Все это дуб превозмог, переболел, затянул корявыми, бугристыми наростами.
Куда важнее было наполнить солнцем молодь желудей, сделать так, чтобы на их лакированную поверхность лег ласковый коричневый загар. И дуб медленно шевелил ветвями, подставляя их солнцу.
Тем двоим, что выбрались на поляну, он показался таким надежным, что они поползли к нему и с облегчением припали спинами к корням, выпиравшим из земли.
Людям нужен был покой, отдых. Слишком долго угнетал их неосознанный, потопленный в ярости и ожесточенной брани страх. Притерпеться к нему было некогда: война шла только восьмой день.
Утром этого дня, когда жаворонки выпархивали из тяжелой росы и тянули к небу свою ускользающую, бесконечную, звонкую нить, немцы обнаружили два истерзанных стрелковых батальона посреди чистого поля, в трех километрах отсюда.
Со стороны это не было битвой. Были гусеницы чужих машин, утюживших поле, и живая горячая плоть, на которую тем, прикрытым броней, жаль было тратить снаряды.
И все же это был бой: стрельба бог знает куда, взрывы гранат, малоуспешные попытки прорваться к лесу, синевшему вдали. И долго еще после окончания всей истории с опушки, из кустарника, что примыкал к пуще, с лихорадочной поспешностью кашляла сорокапятимиллиметровая пушка. Она подбила еще два танка, и теперь к ясному, как слеза, чуть притуманенному зноем небу поднимались уже четыре дымных факела.

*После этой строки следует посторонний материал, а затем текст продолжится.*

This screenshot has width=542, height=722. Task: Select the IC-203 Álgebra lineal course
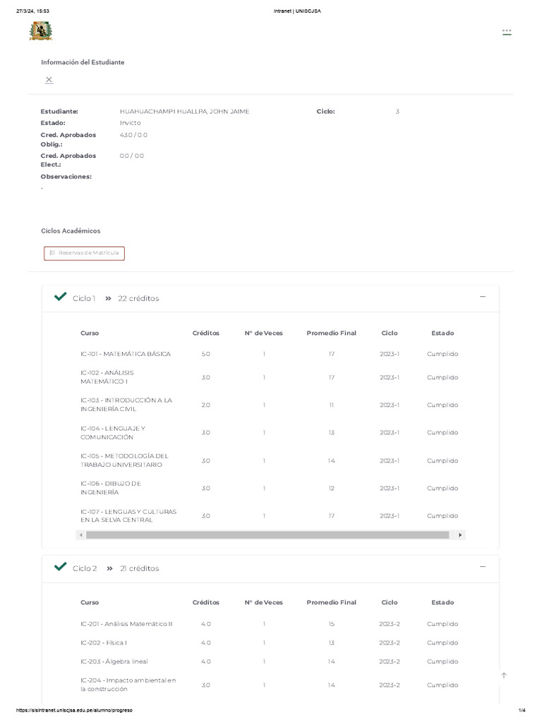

Победа стоила дороже, чем можно было предположить. И вместе с этим досадливым чувством в сердца победителей пришла ярость. Запах мяса ударил в голову. Делом чести стало уничтожить всех, кто огрызался, до последнего человека. Они не имели права так дорого продавать свою жизнь.
А уничтожать было почти некого. От двух батальонов к полудню осталось четыре человека — расчет пушки, часом позже — всего два: наводчик и молодой парень, взятый вместо убитого наповал заряжающего.
Потом пришлось бежать и этим двоим. И как раз вовремя, потому что последние вспышки винтовочной стрельбы безнадежно угасали в кустах. Даже, пожалуй, немножко поздно: бывший наводчик непростительно замешкался возле подбитой пушки, уничтожить все то, что еще возможно. Им овладела слепая, безрассудная ярость. Вместо того, чтобы скорее бежать, замести следы, он медлил возле прикрытия-пня, замшелого выворотня, ожидая появления непривычного грязно-зеленого пятна, подводил под него мушку и стрелял.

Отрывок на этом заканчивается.